Across the road, Katie Bell materialized. The two witches met eyes, and Hermione nodded in acknowledgment. Like her, Katie was a reserve Auror, leaving the Auror core several years ago to work at the Improper Use of Magic Office. They angled toward one another and headed down the center of the road toward the action.

"Hello Hermione, nice night for…whatever this is," Katie said pleasantly. The witch always seemed at ease, perpetually calm no matter the situation—even when explosive rune stones had set upon her office.

Hermione, by contrast, felt like a ball of tension ready to break.

Hermione returned Katie's greeting, and they arrived at their destination in moments. As they approached the signboard, Hermione recognized Harry's voice shouting, and soon enough, she found him and a group of around a dozen Aurors, trainees, and reserves.

In the distance, Hermione noticed the rooftops of the village alit by spell-fire. A piercing howl echoed through the night air, and Hermione's stomach dropped.

"Everyone grab a silver weapon from Galway! But also remember, we want to capture first. Lethal attacks are a last resort," Harry's voice was booming. "Smith, Jones, Finlay—apparate to the Shrieking Shack and walk west toward the main road. Make sure the forest is clear, and then cast the strongest wards you can manage. We want this contained. Jones and Starling—I need you to set up triage down the road in case we need to evacuate civilians or the injured."

Harry was in his element. He had shed his outer cloak and had his white shirtsleeves rolled up to his elbows, Auror's badge gleaming at his belt, wand in hand, and everyone was rapt with attention.

A silver gazelle whizzed in front of the group from down the road, and a breathless voice emerged from its mouth, "Zonko's S.O.S.," before the animal quickly vanished.

Harry looked around, noting the presence of Katie, Hermione, and a couple of others nearby.
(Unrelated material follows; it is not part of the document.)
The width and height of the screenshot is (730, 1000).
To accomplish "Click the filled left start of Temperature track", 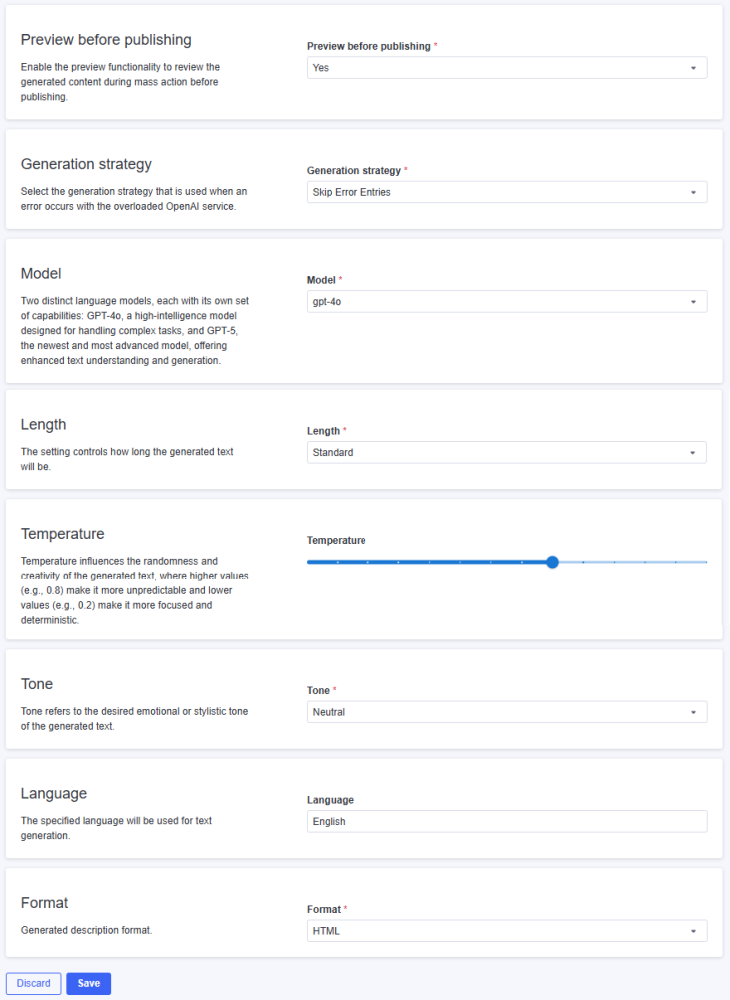I will [x=312, y=562].
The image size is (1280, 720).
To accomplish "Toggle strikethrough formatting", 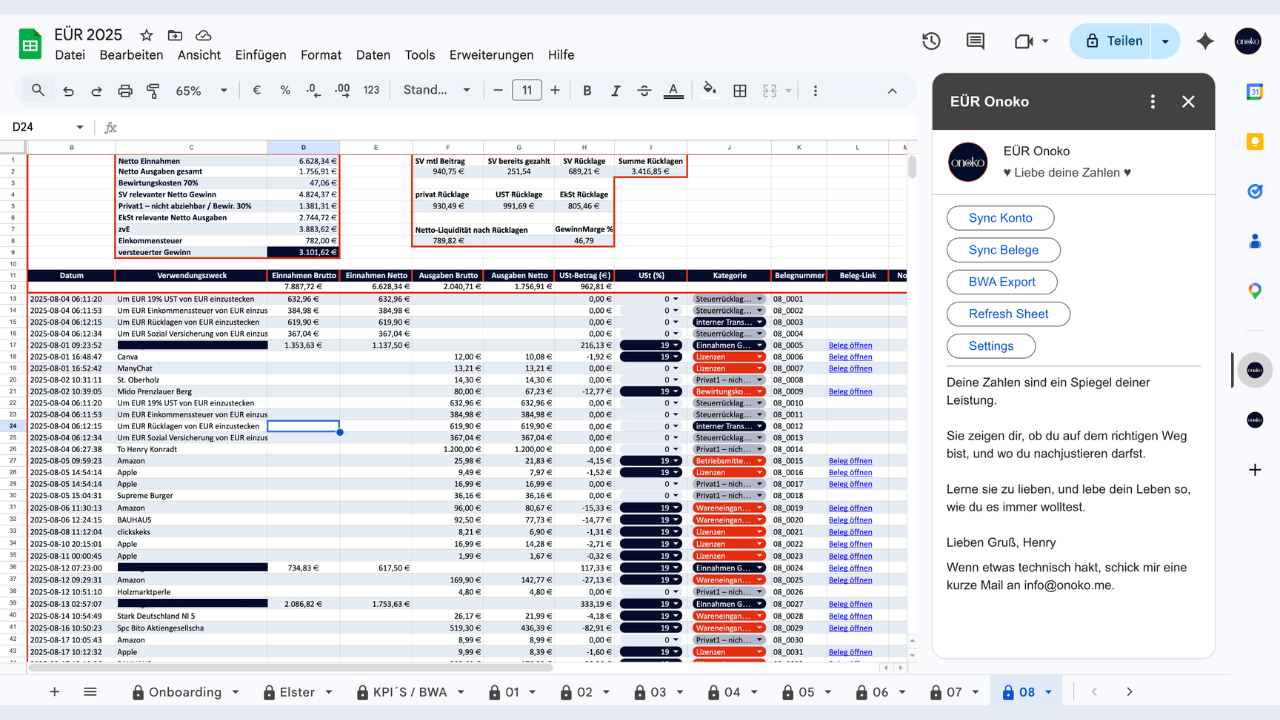I will pyautogui.click(x=645, y=90).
He nodded, "Danvers—take Bell. Wang needs reinforcements at Zonko's. Go!"

A tall man in Auror's robes motioned toward Katie, who nudged Hermione with her elbow and then took off.

Before Harry could give another order, the familiar sight of a silver toad floated beside Harry, and Neville's frantic voice rang out. "Harry, three wolves just entered Hogwarts grounds from the Forbidden Forest. Maybe more. Hagrid heading toward the gates."

A moment of silence, and then Harry hissed, "Shit!" He looked around, taking stock of those that remained.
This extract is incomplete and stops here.